Del pacto fiscal al derecho a decidir. Del derecho a decidir a la consulta. De la consulta a las elecciones plebiscitarias. De las plebiscitarias al referéndum unilateral y, por Navidad, vuelta al derecho a decidir bajo la denominación de referéndum pactado. Todo, claro está, según los ojos del partido con el que se mire.

La capacidad de mutación del proceso soberanista está más que demostrada y avanza siempre acompañada de una calculada escenografía que alimenta un álbum de fotos históricas. Y con cada paso, grandes dosis de obligada indefinición y preguntas sin respuesta. Artur Mas lo llamaba astucia, audacia, y Carles Puigdemont, “un salto adelante”.

El martes, el Parlament tramitó los presupuestos del Govern gracias a los votos de la CUP, que se aferra, como único triunfo, al compromiso del president de convocar un referéndum unilateral de independencia en septiembre del 2017. El miércoles, Puigdemont defendió en la sesión de control parlamentario que lo que une a Catalunya es el referéndum –no la independencia–. Y el viernes, la ansiada foto con la alcaldesa Ada Colau obliga a fijar un marco de trabajo a favor de una consulta acordada con el Gobierno español que, aunque previsto en la hoja de ruta soberanista para alimentar la imagen de disposición al diálogo, había sido relegado por imposible.

 El independentismo no puede permitirse el lujo de avanzar sin pluralidad ni transversalidad ideológica, y el espacio que representa Colau es una de las claves para sumar si lo que se acaba contando son los votos.

Hay que reconocer que la alcaldesa de Barcelona es capaz de monopolizar la primera reunión del Pacte Nacional pel Referèndum sin sucumbir a una sola atadura aparente. Se arroga sin pudor la representación de una “mayoría de país” para la que, sostiene, “el elemento central no es la independencia, es la democracia”, lo que le permite mantener la indefinición de su proyecto político en torno al sentido del voto en un referéndum.

Aunque el aroma de la victoria colauista puede ser efímero. La posición del Gobierno español ante un referéndum es la crónica de un no anunciado, y la batalla catalana se juega en una doble urna: la del proceso soberanista con fecha de caducidad, y la de unas elecciones al Parlament en las que se dará la vuelta al mapa político catalán tradicional. ¿A qué apostará Colau?

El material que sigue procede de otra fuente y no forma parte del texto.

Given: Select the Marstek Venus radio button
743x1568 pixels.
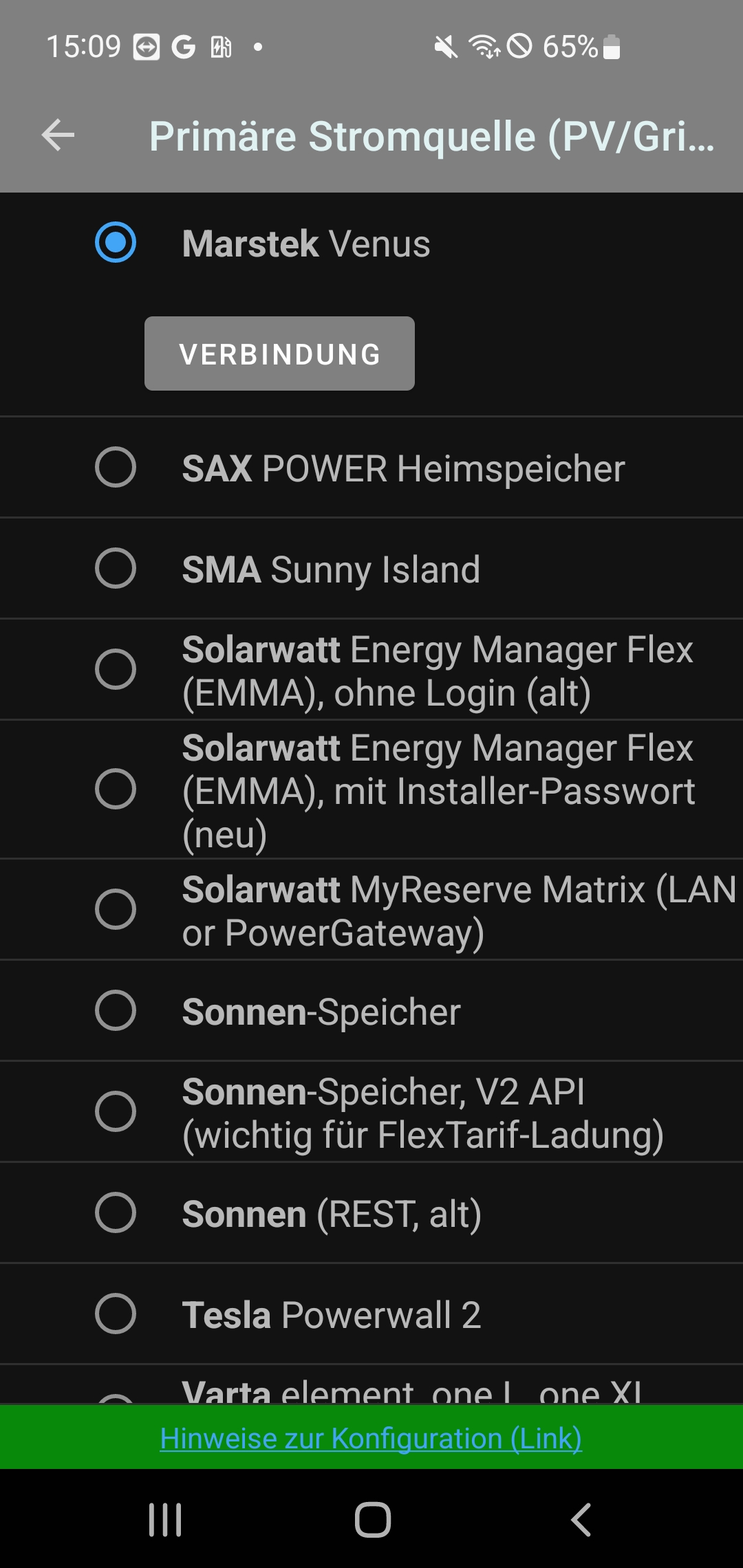Looking at the screenshot, I should click(116, 243).
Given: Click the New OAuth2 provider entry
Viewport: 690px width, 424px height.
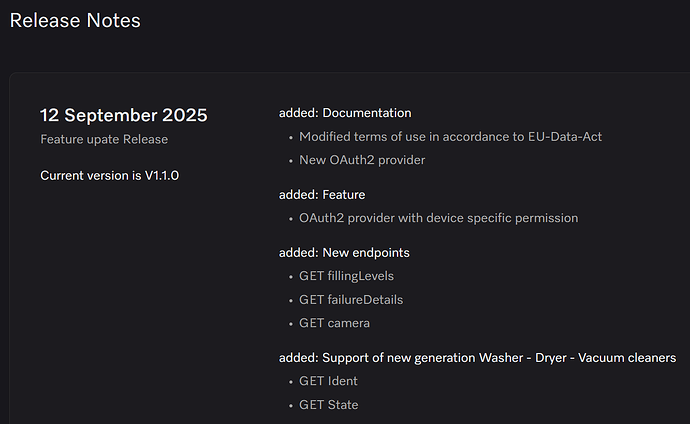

Lo que ya ha cambiado es el terreno de juego en el exterior. Las asambleas legislativas europeas pueden titubear si se trata de cuestionar la organización institucional de un Estado, pero sus parlamentarios ahora se permiten el lujo de enarbolar la bandera de la defensa de la libertad de expresión de representantes políticos elegidos democráticamente sin miedo al conflicto diplomático. Son los daños colaterales de judicializar un conflicto político. Y eso no hay Margallo ni Dastis que lo pare.